I was so pleased when my blogging friend and author, Liesa, asked me to write a guest post.  I always look forward to her posts, her reflections on the creative process, and updates on her beautiful German Shepard.

Holding a book in my hand for inspiration, I started thinking about how I read. I turned the book cover open and realized that I didn’t start reading on the first page of the story.

For me, the first page of a book is the copyright page. I can’t remember when I started paying attention to it, but now, when I open a book for the first time, I always look at it.

Some are more interesting than others, but they provide me with a little introduction to the book.

Jhumpha Lahiri’s The Namesake, for example, gives us the subject terms by which the book is categorized: Young men—Fiction, Massachusetts—Fiction, Children of immigrants, etc.

I notice that she first published it as a novella in The New Yorker

Jhumpa Lahiri copyright page

The copyright page of Richard Yates’ Revolutionary Road reminds me that the book was first published in 1961.

I learn that the author passed away in 1992.

copyright page for Revolutionary Road

My French books are different.  Natalie Sarraute’s Le Silence, for example, is very simple, only revealing the actual publication dates.  The ISBN number and other information are found at the end of the book.

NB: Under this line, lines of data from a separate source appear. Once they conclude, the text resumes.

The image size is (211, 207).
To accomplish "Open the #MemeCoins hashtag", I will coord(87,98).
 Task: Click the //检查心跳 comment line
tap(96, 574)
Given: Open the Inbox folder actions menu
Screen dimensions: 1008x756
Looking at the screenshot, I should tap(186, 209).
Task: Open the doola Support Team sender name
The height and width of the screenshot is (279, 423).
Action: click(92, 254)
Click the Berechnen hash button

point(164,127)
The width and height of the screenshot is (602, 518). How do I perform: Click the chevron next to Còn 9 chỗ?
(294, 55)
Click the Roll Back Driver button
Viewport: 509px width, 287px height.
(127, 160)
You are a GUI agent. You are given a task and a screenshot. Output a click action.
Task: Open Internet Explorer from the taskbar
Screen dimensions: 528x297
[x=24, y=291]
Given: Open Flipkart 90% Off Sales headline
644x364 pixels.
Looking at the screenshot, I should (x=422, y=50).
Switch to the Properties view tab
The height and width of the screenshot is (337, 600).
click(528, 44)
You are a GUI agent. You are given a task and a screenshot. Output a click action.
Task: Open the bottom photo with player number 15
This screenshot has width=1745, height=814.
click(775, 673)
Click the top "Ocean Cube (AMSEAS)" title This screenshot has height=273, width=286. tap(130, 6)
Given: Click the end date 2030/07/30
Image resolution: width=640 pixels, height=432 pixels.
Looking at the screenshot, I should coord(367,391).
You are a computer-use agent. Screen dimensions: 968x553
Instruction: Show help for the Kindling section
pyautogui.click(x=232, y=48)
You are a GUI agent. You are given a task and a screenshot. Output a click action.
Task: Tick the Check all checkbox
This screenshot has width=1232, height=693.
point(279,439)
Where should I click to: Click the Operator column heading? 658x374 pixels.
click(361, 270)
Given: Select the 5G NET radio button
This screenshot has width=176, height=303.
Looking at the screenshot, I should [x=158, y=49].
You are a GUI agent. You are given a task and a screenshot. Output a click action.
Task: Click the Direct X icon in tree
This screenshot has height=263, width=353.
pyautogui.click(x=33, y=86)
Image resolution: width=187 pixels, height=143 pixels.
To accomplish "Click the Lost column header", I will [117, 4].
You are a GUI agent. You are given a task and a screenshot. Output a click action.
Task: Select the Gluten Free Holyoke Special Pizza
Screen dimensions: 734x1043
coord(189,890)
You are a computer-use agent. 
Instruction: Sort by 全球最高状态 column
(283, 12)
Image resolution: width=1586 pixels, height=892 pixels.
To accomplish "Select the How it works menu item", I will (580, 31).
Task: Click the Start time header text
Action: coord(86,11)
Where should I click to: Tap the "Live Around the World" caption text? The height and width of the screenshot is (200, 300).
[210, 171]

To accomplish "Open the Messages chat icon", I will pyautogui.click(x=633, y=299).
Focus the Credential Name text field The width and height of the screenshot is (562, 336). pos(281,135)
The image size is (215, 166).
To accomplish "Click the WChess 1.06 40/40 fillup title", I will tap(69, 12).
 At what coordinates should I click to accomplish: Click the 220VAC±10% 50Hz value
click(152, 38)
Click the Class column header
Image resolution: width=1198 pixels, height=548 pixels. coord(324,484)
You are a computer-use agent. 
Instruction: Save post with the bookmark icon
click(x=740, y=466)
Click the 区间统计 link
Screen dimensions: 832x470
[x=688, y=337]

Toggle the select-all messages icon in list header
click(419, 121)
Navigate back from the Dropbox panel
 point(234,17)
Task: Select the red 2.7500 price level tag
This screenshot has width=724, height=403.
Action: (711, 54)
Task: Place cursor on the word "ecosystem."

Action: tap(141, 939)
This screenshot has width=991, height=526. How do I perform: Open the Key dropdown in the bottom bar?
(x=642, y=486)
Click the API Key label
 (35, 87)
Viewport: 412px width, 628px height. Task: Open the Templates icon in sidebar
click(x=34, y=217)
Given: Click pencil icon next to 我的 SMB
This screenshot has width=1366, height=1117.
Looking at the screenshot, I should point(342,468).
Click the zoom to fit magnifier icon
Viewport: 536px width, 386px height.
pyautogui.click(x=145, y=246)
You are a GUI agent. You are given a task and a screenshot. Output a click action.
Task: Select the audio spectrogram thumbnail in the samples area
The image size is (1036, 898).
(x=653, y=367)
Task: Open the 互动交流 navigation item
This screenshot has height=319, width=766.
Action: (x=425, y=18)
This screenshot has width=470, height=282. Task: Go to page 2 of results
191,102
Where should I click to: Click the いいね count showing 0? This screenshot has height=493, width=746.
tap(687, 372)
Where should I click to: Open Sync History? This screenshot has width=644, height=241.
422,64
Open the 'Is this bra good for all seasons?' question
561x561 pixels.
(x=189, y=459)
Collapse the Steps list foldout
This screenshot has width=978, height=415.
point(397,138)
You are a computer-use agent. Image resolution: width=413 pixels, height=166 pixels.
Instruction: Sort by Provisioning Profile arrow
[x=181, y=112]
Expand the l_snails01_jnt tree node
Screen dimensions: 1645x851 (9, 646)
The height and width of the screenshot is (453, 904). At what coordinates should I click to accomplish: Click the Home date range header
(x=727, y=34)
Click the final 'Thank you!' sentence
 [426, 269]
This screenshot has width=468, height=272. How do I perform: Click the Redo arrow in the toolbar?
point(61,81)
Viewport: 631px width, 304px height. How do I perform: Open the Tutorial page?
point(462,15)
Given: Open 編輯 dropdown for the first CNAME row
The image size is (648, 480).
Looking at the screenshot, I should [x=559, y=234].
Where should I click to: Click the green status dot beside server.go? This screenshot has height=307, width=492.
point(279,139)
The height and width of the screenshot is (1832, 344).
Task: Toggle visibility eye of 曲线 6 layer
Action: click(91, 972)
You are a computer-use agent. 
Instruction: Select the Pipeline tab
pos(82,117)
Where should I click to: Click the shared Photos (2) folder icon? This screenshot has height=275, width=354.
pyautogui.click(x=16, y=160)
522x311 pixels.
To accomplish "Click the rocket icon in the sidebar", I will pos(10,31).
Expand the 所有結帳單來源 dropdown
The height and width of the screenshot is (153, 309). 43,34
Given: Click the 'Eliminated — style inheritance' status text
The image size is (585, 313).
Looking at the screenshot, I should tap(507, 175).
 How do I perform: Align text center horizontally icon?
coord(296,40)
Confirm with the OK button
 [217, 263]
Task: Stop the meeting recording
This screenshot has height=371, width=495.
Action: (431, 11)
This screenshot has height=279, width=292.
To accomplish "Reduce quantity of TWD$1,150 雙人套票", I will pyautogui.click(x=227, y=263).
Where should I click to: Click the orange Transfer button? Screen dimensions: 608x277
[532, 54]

Copyright page for Sarraute

If we are lucky, the page can be whimsical, part of the creative process itself.  I particularly like the ones by book designer, Louise Fili, who wanted to move beyond the traditional look:

copyright page for Louise Fili

The copyright page reminds us that we are holding someone’s creation, reminds us that we are about to read the collaborative work of an author, an editor, a book designer, etc.  At its best it gives us insight into the creative process and an introduction to the story.  At the very least, it tells us where and when the book was published, situating it in history.

78 thoughts on “The Copyright Page — by Letizia

  1. Pingback: The Copyright Page | reading interrupted.

  2. Oh how funny! I do this too. Usually before I read, but often, especially if I really love the book, after. I think it is a way to enjoy a book as an object, not exactly sure why, but that’s how it feels to me.
    I enjoyed my visit to your blog Liesa, gorgeous dog, I had a Shepard once, he was the love of my life. 🙂

    • Hi Abby,

      Thanks so much for visiting today! I took the chance to go to your site, and what a treat it was. Love your videos. Glad my Prophet brought you a smile today. He gives me a reason to each time we’re together and then, yes, like W. S. Merwin, I just want to say “thanks.” Have a great day.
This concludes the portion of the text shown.